Spezialisierte Ambulante Palliativ-Versorgung
Keine Minutenpflege

Im Oktober wollen Thomas Baldauf, Dr. Margarete Pickert und Matthias Rössle (von links) mit der Spezialisierten Ambulanten Palliativ-Versorgung starten. Bild: ehi
 

Zuhause in der vertrauten Umgebung sterben. Ein Wunsch, den viele Menschen haben. Gerade bei schweren Erkrankungen ist das oft nicht möglich. In den Landkreisen Neustadt und Tirschenreuth sowie in Weiden will die Spezialisierte Ambulante Palliativversorgung (SAPV) Waldnaab diese Lücke schließen.

Starten will der Dienst im Oktober. "Bis dahin hoffen wir, dass die Finanzierung geklärt ist", erklärt Thomas Baldauf, Pflegedirektor der Kliniken Nordoberpfalz. Er übernimmt auch den Vorsitz der gemeinnützigen Genossenschaft. Ihm zur Seite stehen Dr. Margarete Pickert als ärztliche und Matthias Rössle als pflegerischer Leiter.

"Wir wollen uns nicht abgrenzen", fährt Baldauf fort. Die SAPV Waldnaab sei offen für alle. Bereits beteiligt sind die Diakonie, die Malteser, der Förderverein für Schwerkranke und die Kliniken Nordoberpfalz.

Wichtig ist Baldauf, dass die Spezialisierte Ambulante Palliativ-Versorgung keine Konkurrenz zu anderen (Pflege-)Diensten ist.
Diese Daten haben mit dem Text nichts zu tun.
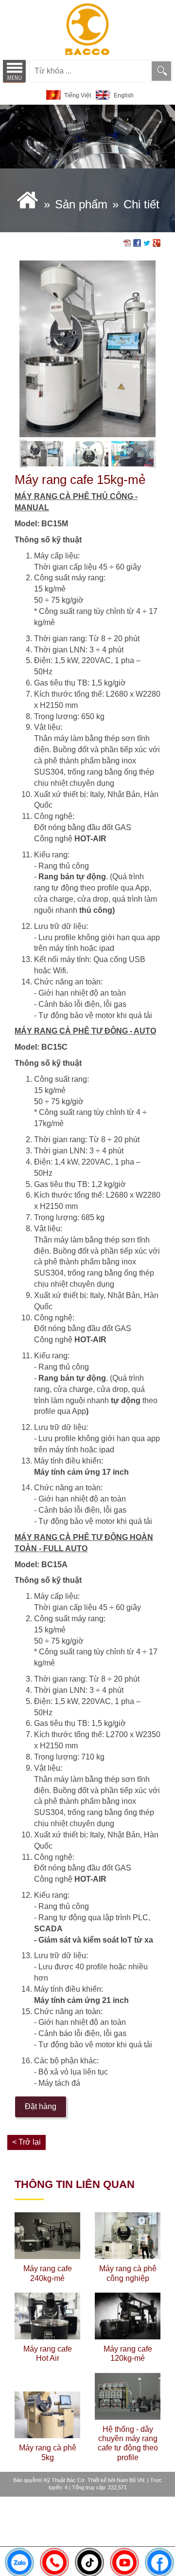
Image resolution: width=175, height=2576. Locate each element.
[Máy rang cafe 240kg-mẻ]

Sie sei als zusätzliches Angebot für die allgemeine palliativmedizinische Versorgung unheilbar kranker Menschen zu verstehen.

Diese kann in vielen Fällen von klassischen Pflegediensten und den Hausärzten übernommen werden. "Zehn Prozent der Patienten brauchen eine aufwendigere Versorgung", erklärt Pickert. Zum Beispiel bei komplexeren Schmerzsituation, schweren Atemwegsbeschwerden oder einer komplizierten Wundversorgung stoßen normalen Pflegedienste an ihre Grenzen - und Handlungsbefugnisse.

10 Mitarbeiter


Mit je fünf Ärzten und Pflegekräften will die SAPV diese Lücke schließen. "Unser Ziel ist es, den Patient in seiner Häuslichkeit zu halten", betont Pickert. Immer werde das aber auch der SAPV nicht gelingen: Sind bestimmte Geräte nötig, ist ein Krankenhausaufenthalt unumgänglich.

Abdecken will die SAPV die Landkreise Tirschenreuth und Neustadt sowie die Stadt Weiden, "aber auch Orte in den Randbereichen, die vielleicht zu einem anderen Landkreis gehören, aber von uns einfacher zu erreichen sind", erklärt Baldauf. Die Hilfe in Anspruch nehmen kann jeder, der sie vom Arzt verordnet bekommt. Abgerechnet werden die Leistungen über die Krankenkassen.

Ziel der SAPV ist eine 24-Stunden-Erreichbarkeit. "Viele Patienten wünschen sich, dass rund um die Uhr jemand greifbar ist", erläutert Rössle. Gerade am Wochenende oder nachts sei das nicht immer einfach.

Flexibles Angebot


"Unsere Versorgung ist auf den Patienten und seine Angehörigen zugeschnitten", fährt er fort. "Manche wünschen einen Besuch einmal pro Woche, andere nur bei Bedarf", ergänzt Pickert.

Zudem soll der Mensch als ganzes im Vordergrund stehen. Neben der medizinischen Versorgung bietet das SAPV-Team auch Beratung beispielsweise bei psychischen oder sozialen Problemen für Patient und Angehörige. "Wir machen keine Minutenpflege", unterstreicht Rössle. "Der persönliche Kontakt ist uns wichtig." Leider würde dieser Aspekt im Krankenhausalltag oft untergehen - aus Zeitgründen.

Die Geschäftsräume befinden sich vorerst in Krankenhaus Neustadt. Mit dem Umzug der Palliativstation 2018/2019 wird dann auch der ambulante Dienst nach Weiden gehen.